Here are several factors that will help you decide whether your case is ripe for mediation.
1. Settlement Talks Have Failed
Direct negotiation between disputing parties is the most efficient way to resolve most disputes. Not only do one-on-one negotiations save time, they also eliminate the expense and delay of getting third parties (including mediators) involved. Whenever you have a dispute, your first step should be to contact the other party to see if you can work things out. If you have not tried to settle your dispute directly with your opponent, it is probably too soon to mediate.
For example, if you hired a contractor to put a new roof on your house and now the roof leaks, your first call should be to the contractor, not the mediation service.2. Emotions Have Had Some Time to Cool
Emotions run high in many disputes, even those over seemingly dry business matters. Although mediation can accommodate people with strong emotions, there may be an initial period when one party, or even both parties, are so angry that rational discussion is difficult. If your dispute has left you feeling intensely angry, hurt, or even full of rage, you should give yourself some time to deal with these feelings before trying to mediate. Similarly, if you recognize these emotions in the other party, it may be wise to slow things down.

• _Set problem 1_:
List the part of the entries that opens with the line containing "Zoom window with the green button" and closes with the line containing "Click the 10" as a numbered list, including both of those lines and omitting any blank lines.
• _Set problem 2_:
Write what comes next in the text on deciding whether a dispute is ready for mediation, picking up after its final sentence.

• _Data in this exercise_:
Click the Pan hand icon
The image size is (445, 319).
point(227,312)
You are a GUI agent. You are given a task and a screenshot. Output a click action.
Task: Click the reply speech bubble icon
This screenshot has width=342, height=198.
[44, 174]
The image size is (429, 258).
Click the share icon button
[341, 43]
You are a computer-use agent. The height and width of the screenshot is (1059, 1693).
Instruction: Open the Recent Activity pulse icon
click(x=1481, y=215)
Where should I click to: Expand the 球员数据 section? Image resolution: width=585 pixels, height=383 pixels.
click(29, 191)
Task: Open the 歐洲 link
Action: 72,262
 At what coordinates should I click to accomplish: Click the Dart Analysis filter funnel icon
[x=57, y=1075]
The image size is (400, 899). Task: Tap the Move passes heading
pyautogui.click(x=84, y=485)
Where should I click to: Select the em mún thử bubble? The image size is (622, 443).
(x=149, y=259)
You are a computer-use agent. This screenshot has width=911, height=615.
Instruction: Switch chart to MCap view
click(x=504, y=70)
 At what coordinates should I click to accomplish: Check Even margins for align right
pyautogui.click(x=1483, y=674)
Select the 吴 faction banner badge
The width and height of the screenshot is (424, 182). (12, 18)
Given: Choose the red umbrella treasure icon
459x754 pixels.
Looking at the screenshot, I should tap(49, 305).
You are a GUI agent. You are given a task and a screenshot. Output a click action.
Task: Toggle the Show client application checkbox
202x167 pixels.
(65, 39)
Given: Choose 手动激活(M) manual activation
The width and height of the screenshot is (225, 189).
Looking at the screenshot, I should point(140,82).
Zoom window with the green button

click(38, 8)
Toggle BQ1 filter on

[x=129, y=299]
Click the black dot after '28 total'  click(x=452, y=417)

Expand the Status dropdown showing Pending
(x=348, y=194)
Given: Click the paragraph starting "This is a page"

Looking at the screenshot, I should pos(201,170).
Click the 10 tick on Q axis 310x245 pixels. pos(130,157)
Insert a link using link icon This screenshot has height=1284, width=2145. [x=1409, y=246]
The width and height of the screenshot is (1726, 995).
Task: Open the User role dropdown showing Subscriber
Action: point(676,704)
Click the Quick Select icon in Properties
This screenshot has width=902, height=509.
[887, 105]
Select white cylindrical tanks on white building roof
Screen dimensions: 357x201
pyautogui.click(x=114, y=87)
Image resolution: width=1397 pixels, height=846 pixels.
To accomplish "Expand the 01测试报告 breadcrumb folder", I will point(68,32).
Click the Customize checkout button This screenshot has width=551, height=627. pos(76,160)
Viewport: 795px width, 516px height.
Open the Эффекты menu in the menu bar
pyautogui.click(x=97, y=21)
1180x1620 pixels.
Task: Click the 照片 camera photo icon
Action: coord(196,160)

• _Expected answer 1_:
1. Zoom window with the green button
2. click(38, 8)
3. Toggle BQ1 filter on
4. [x=129, y=299]
5. Click the black dot after '28 total'  click(x=452, y=417)
6. Expand the Status dropdown showing Pending
7. (x=348, y=194)
8. Given: Click the paragraph starting "This is a page"
9. Looking at the screenshot, I should pos(201,170).
10. Click the 10 tick on Q axis 310x245 pixels. pos(130,157)

• _Expected answer 2_:
3. You Have Enough Information to Evaluate Settlement Options
In order to mediate intelligently, you need enough information about your dispute to know how to settle it to your advantage. Sorting out all the facts that underlie a dispute can take time. For example, a boundary dispute with a neighbor usually can’t be mediated until a survey is completed. A period of delay will also be useful if you want to do some legal research or get a lawyer’s opinion about the important legal issues in your dispute and the value of your claims. Until you and the other party have enough information to evaluate your settlement options intelligently, it’s probably too early to mediate.
4. The Parties Are Not Too Set in Their Positions
Some disputants wait too long to begin mediation. In the jargon of mediators, their case has become “overripe.” The usual result of trying to bring an overripe case to mediation is either that one side refuses to participate or that the mediation fails to produce a settlement.
Your dispute may be overripe if any of the following are true:
• Preparations for trial have proceeded too far. A party who has invested heavily in preparing for trial—in terms of legal fees, time, and effort—may be much less willing to settle for anything less than a full court “victory.”
• The people personally involved in the dispute no longer control it.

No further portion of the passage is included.